# WORK TO BE COMPLETED:
The required output is a copy of each line in the material below that includes "agent".
╭─ INPUT RECORDS
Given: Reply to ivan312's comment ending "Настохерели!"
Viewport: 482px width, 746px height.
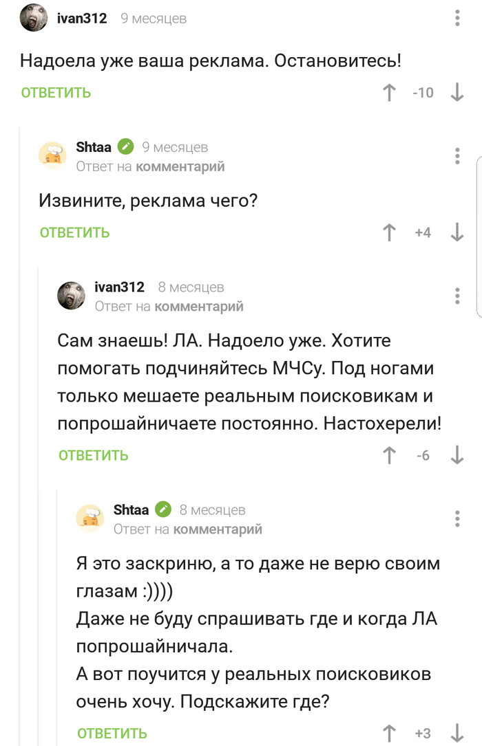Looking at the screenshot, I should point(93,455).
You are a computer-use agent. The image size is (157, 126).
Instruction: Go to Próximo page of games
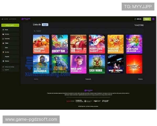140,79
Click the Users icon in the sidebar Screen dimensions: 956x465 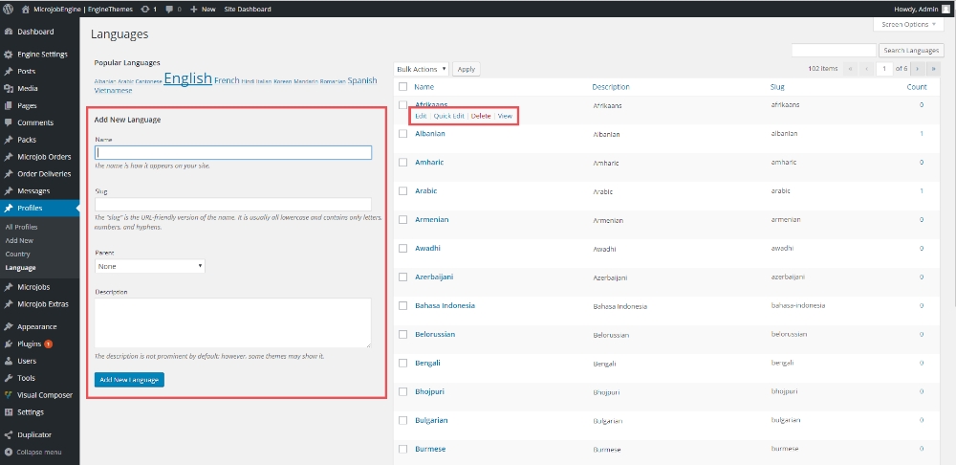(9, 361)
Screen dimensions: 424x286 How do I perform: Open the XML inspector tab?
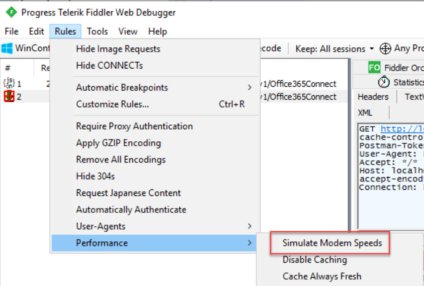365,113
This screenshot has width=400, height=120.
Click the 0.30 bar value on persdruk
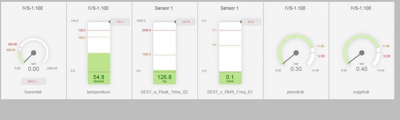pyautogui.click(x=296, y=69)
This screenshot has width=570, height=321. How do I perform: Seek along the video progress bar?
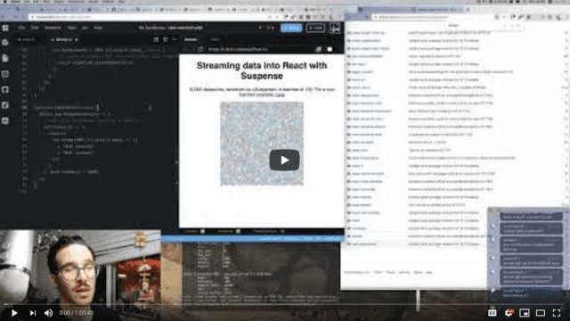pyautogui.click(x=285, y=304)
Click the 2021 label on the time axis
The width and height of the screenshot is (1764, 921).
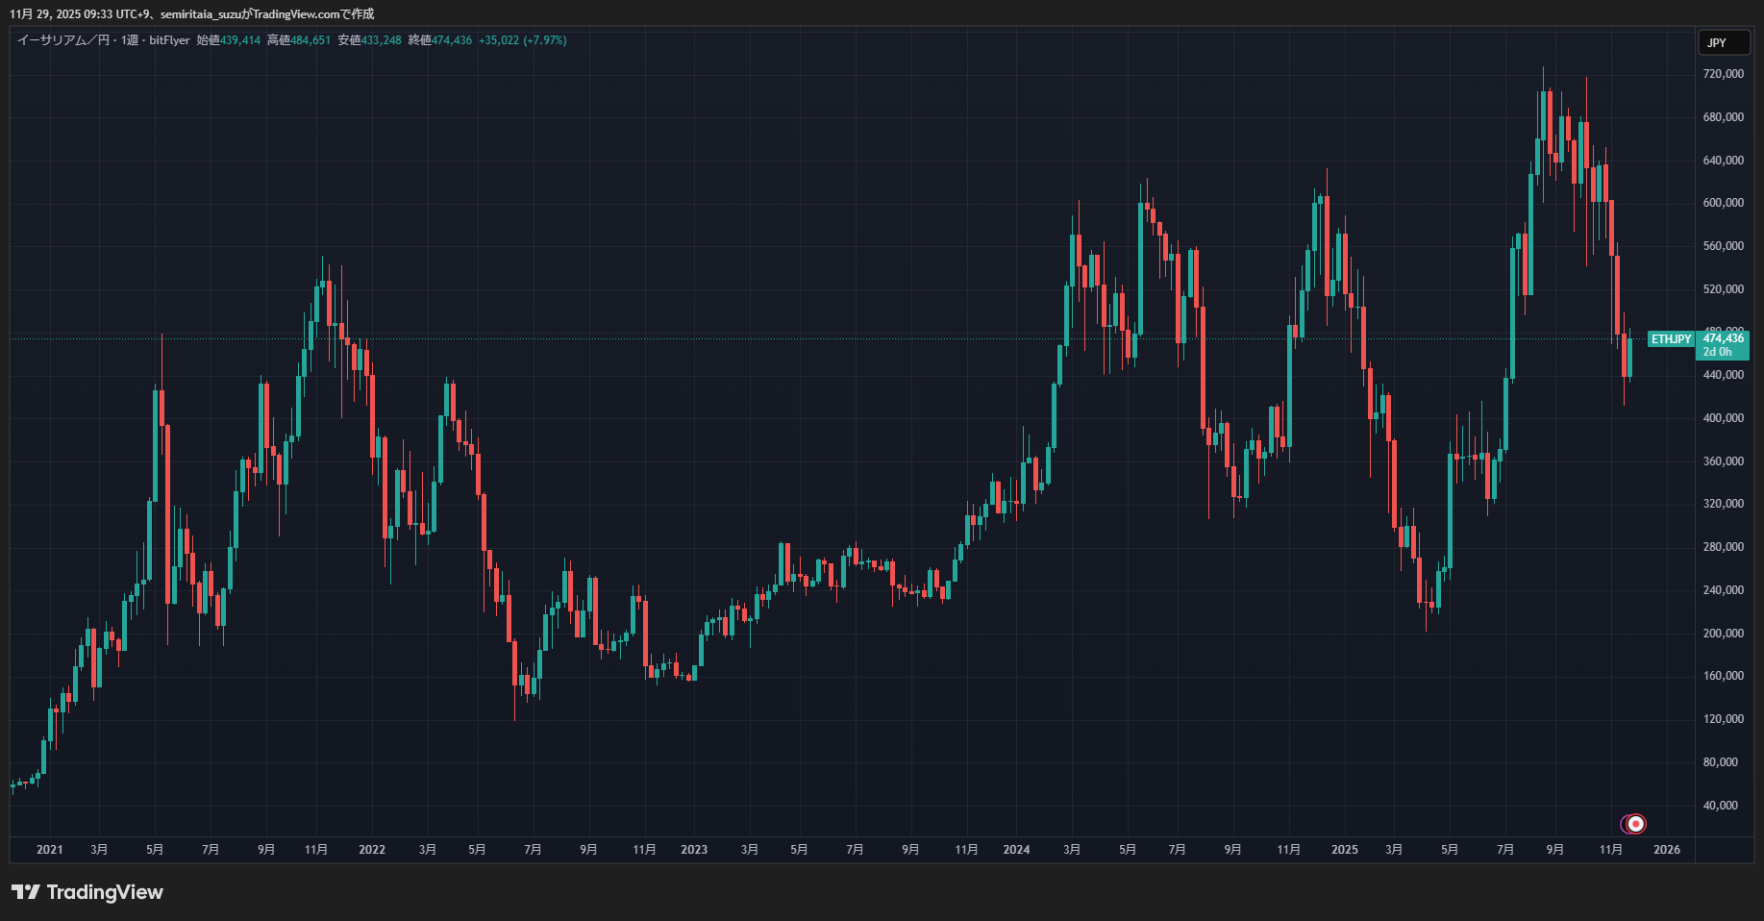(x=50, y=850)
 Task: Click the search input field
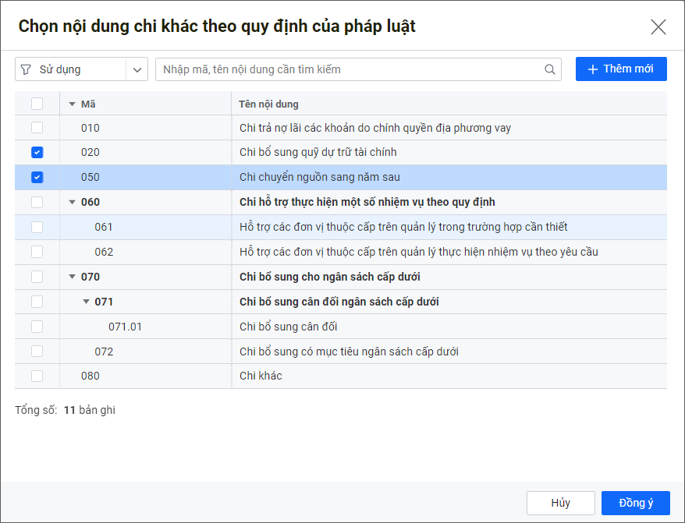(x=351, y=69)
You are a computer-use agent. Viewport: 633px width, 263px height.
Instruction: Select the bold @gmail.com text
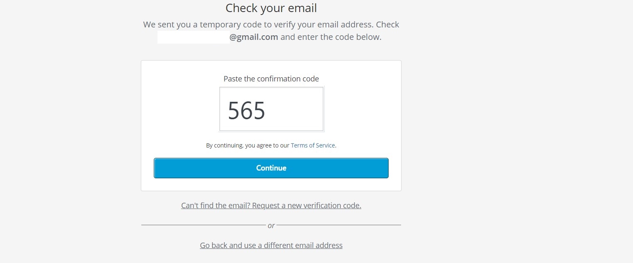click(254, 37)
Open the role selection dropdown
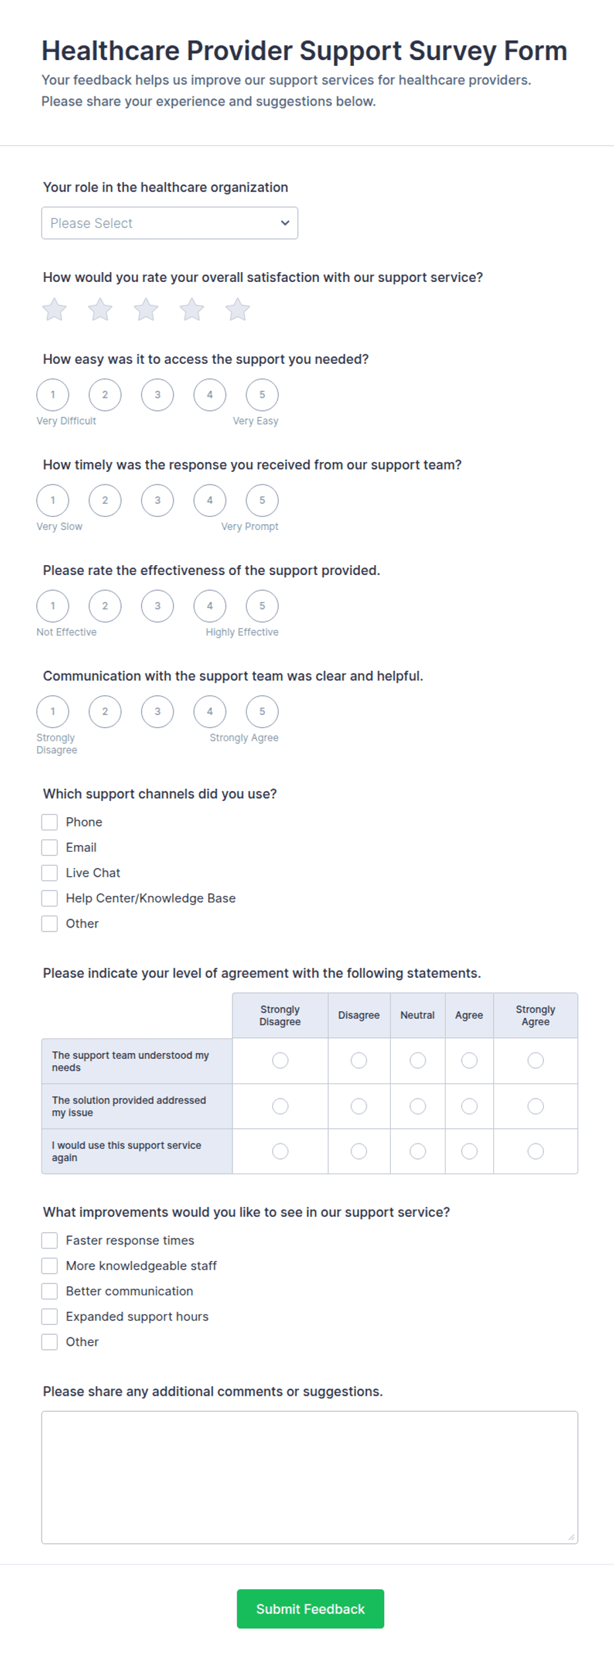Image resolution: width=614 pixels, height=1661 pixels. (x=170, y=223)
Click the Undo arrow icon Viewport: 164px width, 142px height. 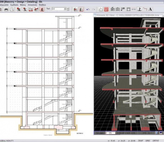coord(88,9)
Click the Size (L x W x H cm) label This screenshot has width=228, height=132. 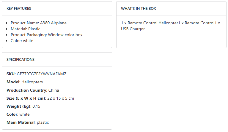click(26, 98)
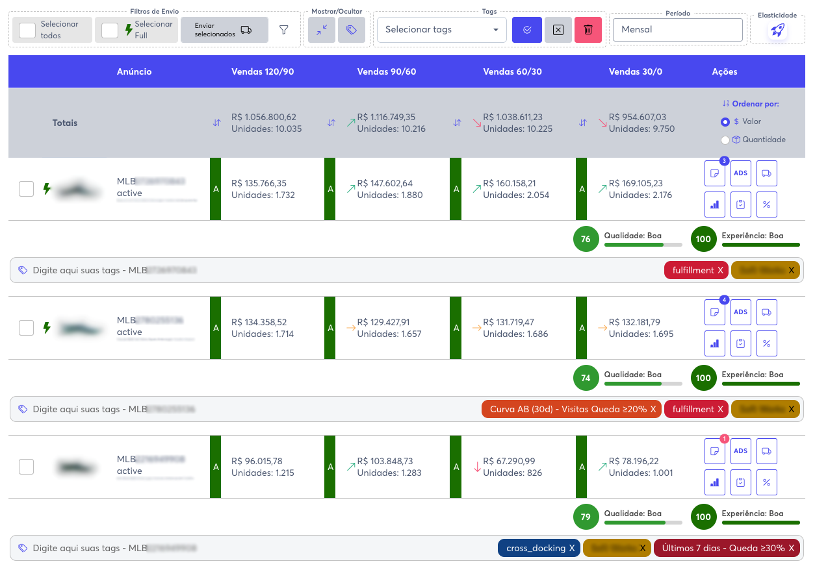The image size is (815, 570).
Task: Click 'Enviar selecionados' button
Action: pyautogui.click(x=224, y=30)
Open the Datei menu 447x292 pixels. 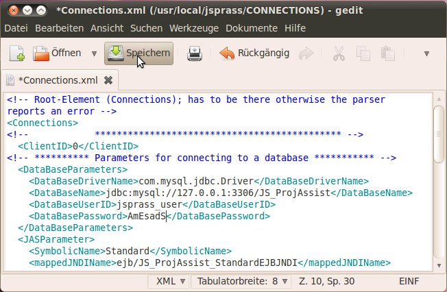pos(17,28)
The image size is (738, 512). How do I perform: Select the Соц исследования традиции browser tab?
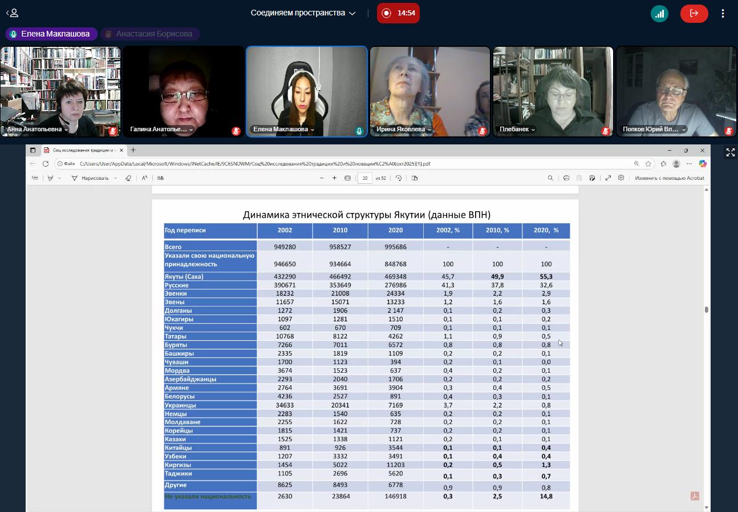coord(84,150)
╰─
# ANSWER SECTION:
You are a computer-use agent. The image size is (157, 126).
You are a computer-use agent. Viewport: 633px width, 263px height.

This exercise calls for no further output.